**What to do:**
Put all of these entries into a numbered list, skipping any blank lines and leaving the pictures out.

***** Material provided *****

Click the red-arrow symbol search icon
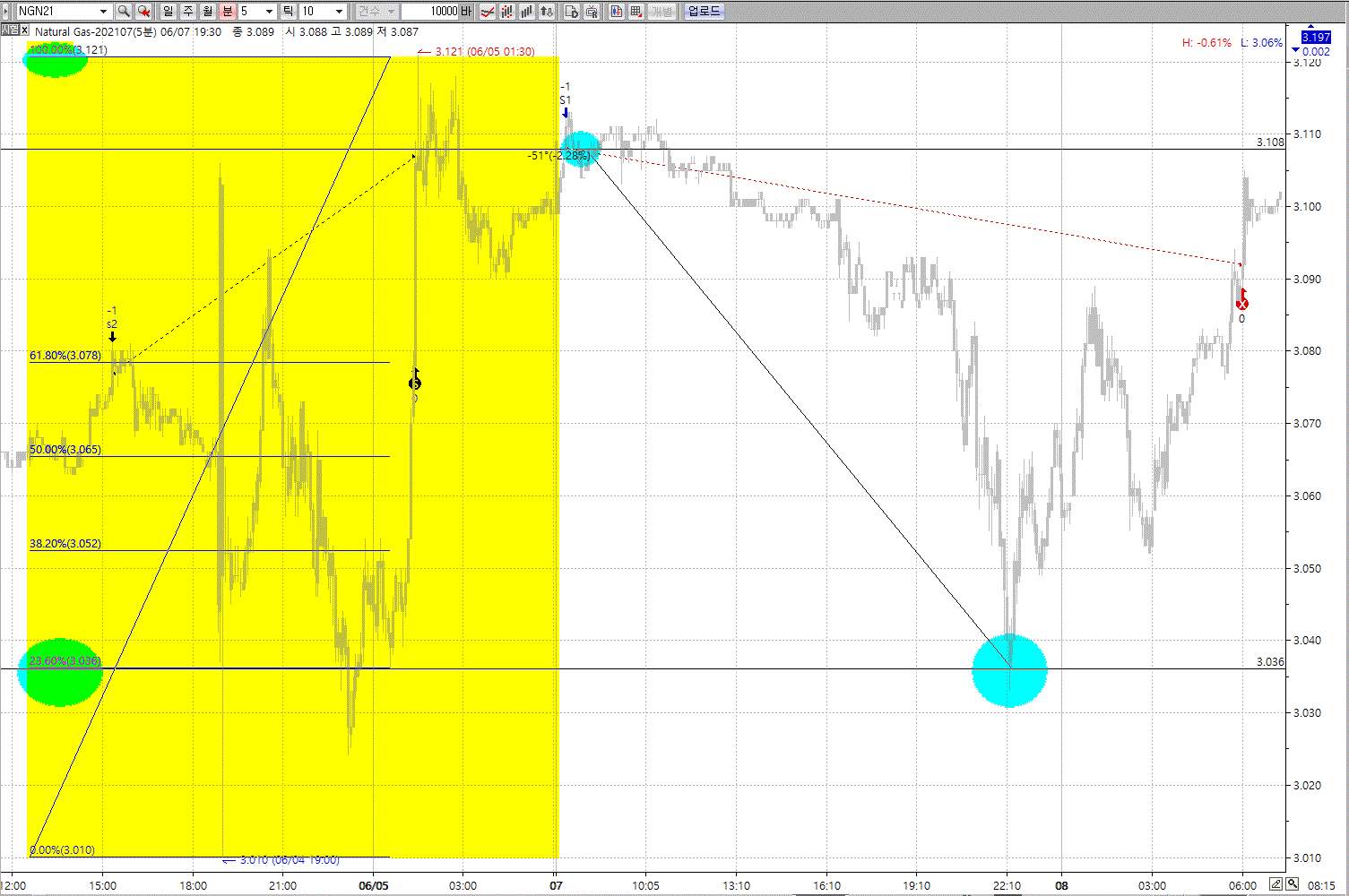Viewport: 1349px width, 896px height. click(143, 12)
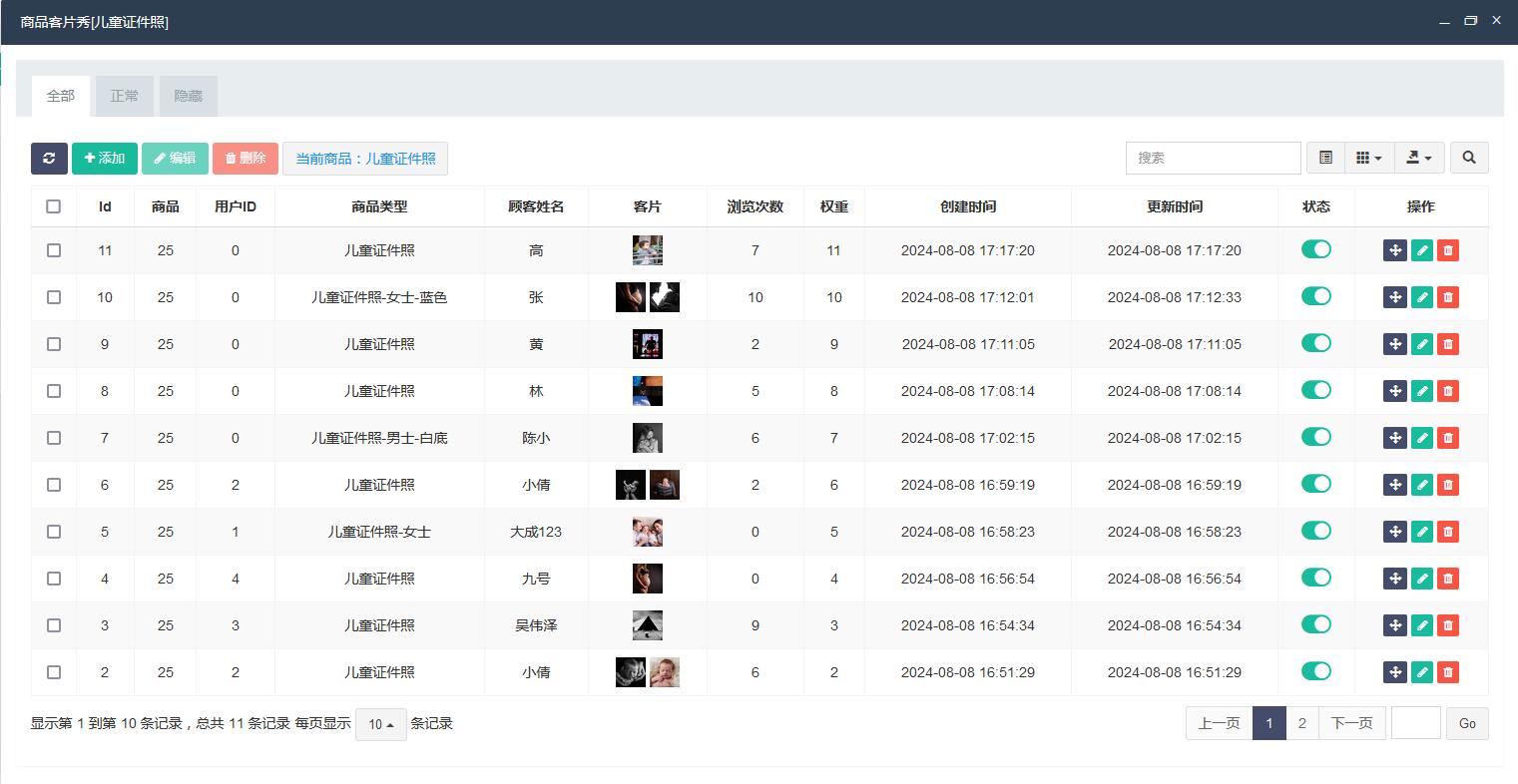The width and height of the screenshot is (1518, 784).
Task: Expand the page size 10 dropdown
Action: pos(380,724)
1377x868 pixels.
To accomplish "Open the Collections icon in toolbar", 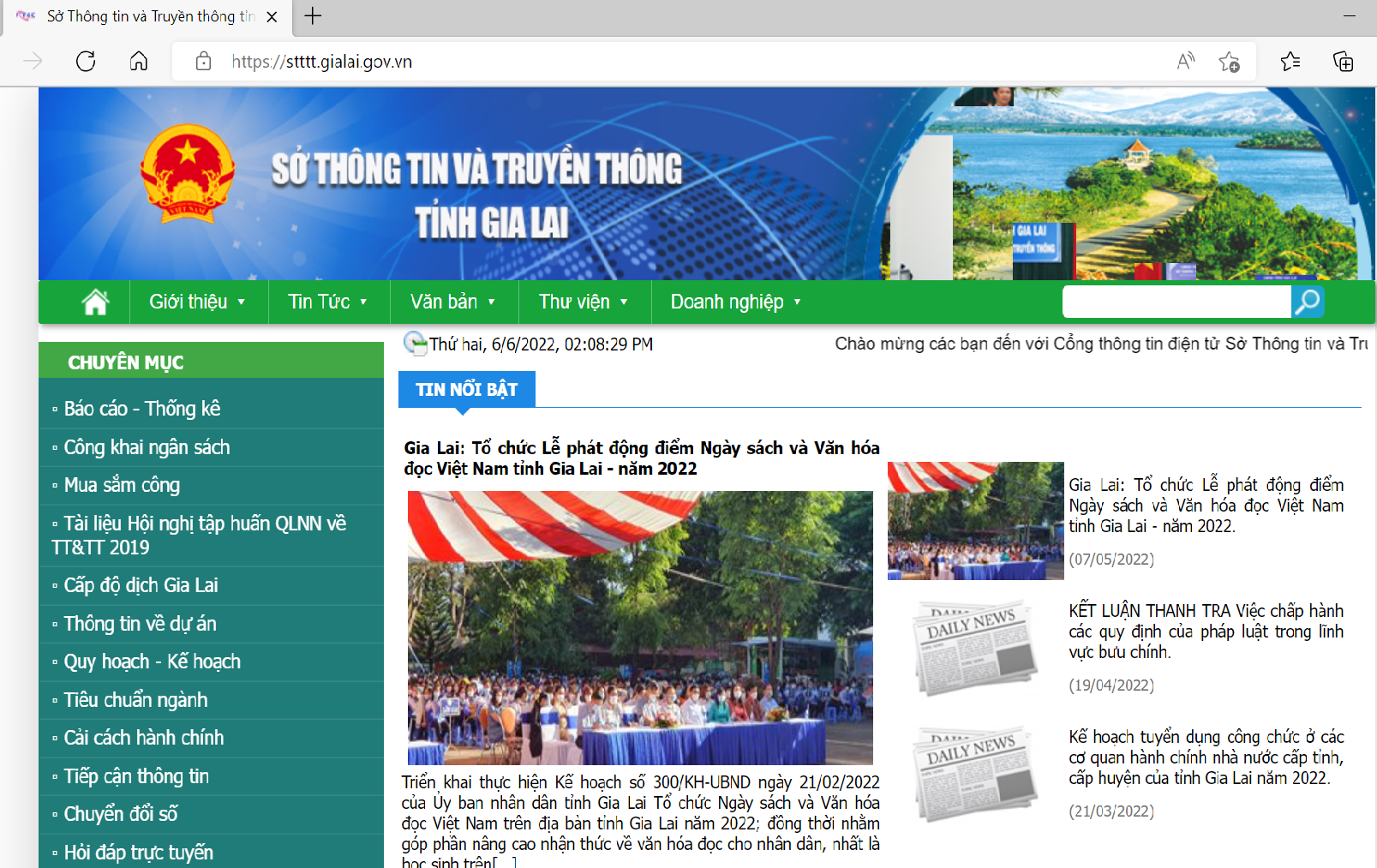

*****

**Response to this exercise:**
1. Click the red-arrow symbol search icon
2. Viewport: 1349px width, 896px height. click(143, 12)
3. The width and height of the screenshot is (1518, 784).
4. Task: Expand the page size 10 dropdown
5. Action: pos(380,724)
6. 1377x868 pixels.
7. To accomplish "Open the Collections icon in toolbar", 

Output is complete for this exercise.